*TASK TO COMPLETE*. Repeat the entries word for word. Leave nothing out.

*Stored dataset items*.
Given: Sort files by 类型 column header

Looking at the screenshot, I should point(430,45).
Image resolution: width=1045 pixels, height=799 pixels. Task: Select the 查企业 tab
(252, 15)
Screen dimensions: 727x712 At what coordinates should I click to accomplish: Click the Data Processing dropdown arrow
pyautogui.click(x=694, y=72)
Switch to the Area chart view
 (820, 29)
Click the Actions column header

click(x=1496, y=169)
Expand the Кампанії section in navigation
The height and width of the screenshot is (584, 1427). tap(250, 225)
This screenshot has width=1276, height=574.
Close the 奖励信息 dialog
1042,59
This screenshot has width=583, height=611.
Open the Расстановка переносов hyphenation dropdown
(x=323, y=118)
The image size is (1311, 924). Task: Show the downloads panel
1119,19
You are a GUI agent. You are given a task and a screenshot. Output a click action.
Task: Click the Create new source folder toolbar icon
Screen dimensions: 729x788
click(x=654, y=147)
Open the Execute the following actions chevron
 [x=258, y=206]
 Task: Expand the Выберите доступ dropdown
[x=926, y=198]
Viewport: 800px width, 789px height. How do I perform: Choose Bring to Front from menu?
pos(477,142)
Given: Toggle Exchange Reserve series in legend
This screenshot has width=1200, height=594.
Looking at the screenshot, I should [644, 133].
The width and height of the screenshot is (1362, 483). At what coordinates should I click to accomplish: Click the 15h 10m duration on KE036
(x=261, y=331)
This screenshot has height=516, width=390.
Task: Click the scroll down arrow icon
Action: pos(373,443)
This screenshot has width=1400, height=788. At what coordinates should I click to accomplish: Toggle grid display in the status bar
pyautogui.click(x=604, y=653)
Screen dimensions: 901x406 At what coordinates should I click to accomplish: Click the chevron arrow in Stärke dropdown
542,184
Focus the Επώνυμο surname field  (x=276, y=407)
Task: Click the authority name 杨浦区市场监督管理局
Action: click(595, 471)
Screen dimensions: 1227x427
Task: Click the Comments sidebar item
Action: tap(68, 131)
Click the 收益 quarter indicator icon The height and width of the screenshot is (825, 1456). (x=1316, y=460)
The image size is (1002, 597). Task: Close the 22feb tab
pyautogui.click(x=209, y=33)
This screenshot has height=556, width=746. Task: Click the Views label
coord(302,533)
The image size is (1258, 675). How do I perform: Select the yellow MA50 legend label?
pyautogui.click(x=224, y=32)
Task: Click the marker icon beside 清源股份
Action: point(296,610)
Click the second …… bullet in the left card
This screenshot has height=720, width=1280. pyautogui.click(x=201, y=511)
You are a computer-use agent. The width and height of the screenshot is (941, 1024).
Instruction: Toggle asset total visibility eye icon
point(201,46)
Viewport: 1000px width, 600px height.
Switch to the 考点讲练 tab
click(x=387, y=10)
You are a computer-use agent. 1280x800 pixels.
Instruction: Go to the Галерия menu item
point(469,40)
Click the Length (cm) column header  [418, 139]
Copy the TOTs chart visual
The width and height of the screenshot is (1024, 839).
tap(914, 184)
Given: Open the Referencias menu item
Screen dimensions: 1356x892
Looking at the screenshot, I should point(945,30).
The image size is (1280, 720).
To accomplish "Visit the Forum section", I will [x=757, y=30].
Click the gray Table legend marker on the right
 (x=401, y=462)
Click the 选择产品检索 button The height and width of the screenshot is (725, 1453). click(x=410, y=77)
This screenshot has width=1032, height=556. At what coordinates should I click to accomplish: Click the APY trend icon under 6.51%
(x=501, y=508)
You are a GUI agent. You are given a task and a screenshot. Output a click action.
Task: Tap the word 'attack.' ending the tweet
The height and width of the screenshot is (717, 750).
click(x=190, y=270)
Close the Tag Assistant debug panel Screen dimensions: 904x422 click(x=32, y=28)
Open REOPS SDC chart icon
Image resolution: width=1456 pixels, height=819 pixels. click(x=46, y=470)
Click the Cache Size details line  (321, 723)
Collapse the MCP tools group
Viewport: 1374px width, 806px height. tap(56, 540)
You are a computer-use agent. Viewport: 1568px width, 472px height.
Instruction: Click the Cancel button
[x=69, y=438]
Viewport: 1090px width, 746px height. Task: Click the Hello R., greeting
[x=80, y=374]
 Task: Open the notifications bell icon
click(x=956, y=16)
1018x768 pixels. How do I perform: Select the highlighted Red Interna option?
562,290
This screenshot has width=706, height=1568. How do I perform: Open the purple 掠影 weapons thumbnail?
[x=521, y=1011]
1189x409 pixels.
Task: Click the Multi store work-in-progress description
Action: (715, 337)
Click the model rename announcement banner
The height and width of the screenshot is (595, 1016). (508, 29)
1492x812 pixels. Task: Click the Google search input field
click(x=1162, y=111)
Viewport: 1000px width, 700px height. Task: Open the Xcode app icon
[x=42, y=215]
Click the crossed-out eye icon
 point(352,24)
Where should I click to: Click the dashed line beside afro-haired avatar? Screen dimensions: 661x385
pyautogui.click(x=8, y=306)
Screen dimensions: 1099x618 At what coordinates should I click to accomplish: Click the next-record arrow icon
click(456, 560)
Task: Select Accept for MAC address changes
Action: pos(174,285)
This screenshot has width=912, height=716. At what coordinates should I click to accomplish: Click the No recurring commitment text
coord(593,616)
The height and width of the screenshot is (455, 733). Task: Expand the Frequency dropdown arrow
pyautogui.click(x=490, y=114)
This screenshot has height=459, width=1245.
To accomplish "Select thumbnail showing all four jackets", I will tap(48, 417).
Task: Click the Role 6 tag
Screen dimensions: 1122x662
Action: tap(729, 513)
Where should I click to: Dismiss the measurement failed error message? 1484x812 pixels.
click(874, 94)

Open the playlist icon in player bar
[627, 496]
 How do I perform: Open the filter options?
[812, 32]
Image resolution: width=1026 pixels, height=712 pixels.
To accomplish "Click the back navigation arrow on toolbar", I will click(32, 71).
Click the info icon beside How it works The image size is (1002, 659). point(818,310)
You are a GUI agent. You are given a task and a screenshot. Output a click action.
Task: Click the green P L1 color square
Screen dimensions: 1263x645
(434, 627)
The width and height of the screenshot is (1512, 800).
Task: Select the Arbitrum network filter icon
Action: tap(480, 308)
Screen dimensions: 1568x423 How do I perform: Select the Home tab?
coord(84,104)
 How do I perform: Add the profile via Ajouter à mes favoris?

*RESPONSE TO THIS EXERCISE*.
Given: Sort files by 类型 column header

Looking at the screenshot, I should point(430,45).
Image resolution: width=1045 pixels, height=799 pixels. Task: Select the 查企业 tab
(252, 15)
Screen dimensions: 727x712 At what coordinates should I click to accomplish: Click the Data Processing dropdown arrow
pyautogui.click(x=694, y=72)
Switch to the Area chart view
 (820, 29)
Click the Actions column header

click(x=1496, y=169)
Expand the Кампанії section in navigation
The height and width of the screenshot is (584, 1427). tap(250, 225)
This screenshot has width=1276, height=574.
Close the 奖励信息 dialog
1042,59
This screenshot has width=583, height=611.
Open the Расстановка переносов hyphenation dropdown
(x=323, y=118)
The image size is (1311, 924). Task: Show the downloads panel
1119,19
You are a GUI agent. You are given a task and a screenshot. Output a click action.
Task: Click the Create new source folder toolbar icon
Screen dimensions: 729x788
click(x=654, y=147)
Open the Execute the following actions chevron
 [x=258, y=206]
 Task: Expand the Выберите доступ dropdown
[x=926, y=198]
Viewport: 800px width, 789px height. How do I perform: Choose Bring to Front from menu?
pos(477,142)
Given: Toggle Exchange Reserve series in legend
This screenshot has width=1200, height=594.
Looking at the screenshot, I should [644, 133].
The width and height of the screenshot is (1362, 483). At what coordinates should I click to accomplish: Click the 15h 10m duration on KE036
(x=261, y=331)
This screenshot has height=516, width=390.
Task: Click the scroll down arrow icon
Action: pos(373,443)
This screenshot has width=1400, height=788. At what coordinates should I click to accomplish: Toggle grid display in the status bar
pyautogui.click(x=604, y=653)
Screen dimensions: 901x406 At what coordinates should I click to accomplish: Click the chevron arrow in Stärke dropdown
542,184
Focus the Επώνυμο surname field  (x=276, y=407)
Task: Click the authority name 杨浦区市场监督管理局
Action: click(595, 471)
Screen dimensions: 1227x427
Task: Click the Comments sidebar item
Action: tap(68, 131)
Click the 收益 quarter indicator icon The height and width of the screenshot is (825, 1456). (x=1316, y=460)
The image size is (1002, 597). Task: Close the 22feb tab
pyautogui.click(x=209, y=33)
This screenshot has height=556, width=746. Task: Click the Views label
coord(302,533)
The image size is (1258, 675). How do I perform: Select the yellow MA50 legend label?
pyautogui.click(x=224, y=32)
Task: Click the marker icon beside 清源股份
Action: point(296,610)
Click the second …… bullet in the left card
This screenshot has height=720, width=1280. pyautogui.click(x=201, y=511)
You are a computer-use agent. The width and height of the screenshot is (941, 1024).
Instruction: Toggle asset total visibility eye icon
point(201,46)
Viewport: 1000px width, 600px height.
Switch to the 考点讲练 tab
click(x=387, y=10)
You are a computer-use agent. 1280x800 pixels.
Instruction: Go to the Галерия menu item
point(469,40)
Click the Length (cm) column header  [418, 139]
Copy the TOTs chart visual
The width and height of the screenshot is (1024, 839).
tap(914, 184)
Given: Open the Referencias menu item
Screen dimensions: 1356x892
Looking at the screenshot, I should point(945,30).
The image size is (1280, 720).
To accomplish "Visit the Forum section", I will [x=757, y=30].
Click the gray Table legend marker on the right
 (x=401, y=462)
Click the 选择产品检索 button The height and width of the screenshot is (725, 1453). click(x=410, y=77)
This screenshot has width=1032, height=556. At what coordinates should I click to accomplish: Click the APY trend icon under 6.51%
(x=501, y=508)
You are a GUI agent. You are given a task and a screenshot. Output a click action.
Task: Tap the word 'attack.' ending the tweet
The height and width of the screenshot is (717, 750).
click(x=190, y=270)
Close the Tag Assistant debug panel Screen dimensions: 904x422 click(x=32, y=28)
Open REOPS SDC chart icon
Image resolution: width=1456 pixels, height=819 pixels. click(x=46, y=470)
Click the Cache Size details line  (321, 723)
Collapse the MCP tools group
Viewport: 1374px width, 806px height. tap(56, 540)
You are a computer-use agent. Viewport: 1568px width, 472px height.
Instruction: Click the Cancel button
[x=69, y=438]
Viewport: 1090px width, 746px height. Task: Click the Hello R., greeting
[x=80, y=374]
 Task: Open the notifications bell icon
click(x=956, y=16)
1018x768 pixels. How do I perform: Select the highlighted Red Interna option?
562,290
This screenshot has width=706, height=1568. How do I perform: Open the purple 掠影 weapons thumbnail?
[x=521, y=1011]
1189x409 pixels.
Task: Click the Multi store work-in-progress description
Action: (715, 337)
Click the model rename announcement banner
The height and width of the screenshot is (595, 1016). (508, 29)
1492x812 pixels. Task: Click the Google search input field
click(x=1162, y=111)
Viewport: 1000px width, 700px height. Task: Open the Xcode app icon
[x=42, y=215]
Click the crossed-out eye icon
 point(352,24)
Where should I click to: Click the dashed line beside afro-haired avatar? Screen dimensions: 661x385
pyautogui.click(x=8, y=306)
Screen dimensions: 1099x618 At what coordinates should I click to accomplish: Click the next-record arrow icon
click(456, 560)
Task: Select Accept for MAC address changes
Action: pos(174,285)
This screenshot has width=912, height=716. At what coordinates should I click to accomplish: Click the No recurring commitment text
coord(593,616)
The height and width of the screenshot is (455, 733). Task: Expand the Frequency dropdown arrow
pyautogui.click(x=490, y=114)
This screenshot has height=459, width=1245.
To accomplish "Select thumbnail showing all four jackets", I will tap(48, 417).
Task: Click the Role 6 tag
Screen dimensions: 1122x662
Action: tap(729, 513)
Where should I click to: Dismiss the measurement failed error message? 1484x812 pixels.
click(874, 94)

Open the playlist icon in player bar
[627, 496]
 How do I perform: Open the filter options?
[812, 32]
Image resolution: width=1026 pixels, height=712 pixels.
To accomplish "Click the back navigation arrow on toolbar", I will click(32, 71).
Click the info icon beside How it works The image size is (1002, 659). point(818,310)
You are a GUI agent. You are given a task and a screenshot. Output a click action.
Task: Click the green P L1 color square
Screen dimensions: 1263x645
(434, 627)
The width and height of the screenshot is (1512, 800).
Task: Select the Arbitrum network filter icon
Action: tap(480, 308)
Screen dimensions: 1568x423 How do I perform: Select the Home tab?
coord(84,104)
 How do I perform: Add the profile via Ajouter à mes favoris?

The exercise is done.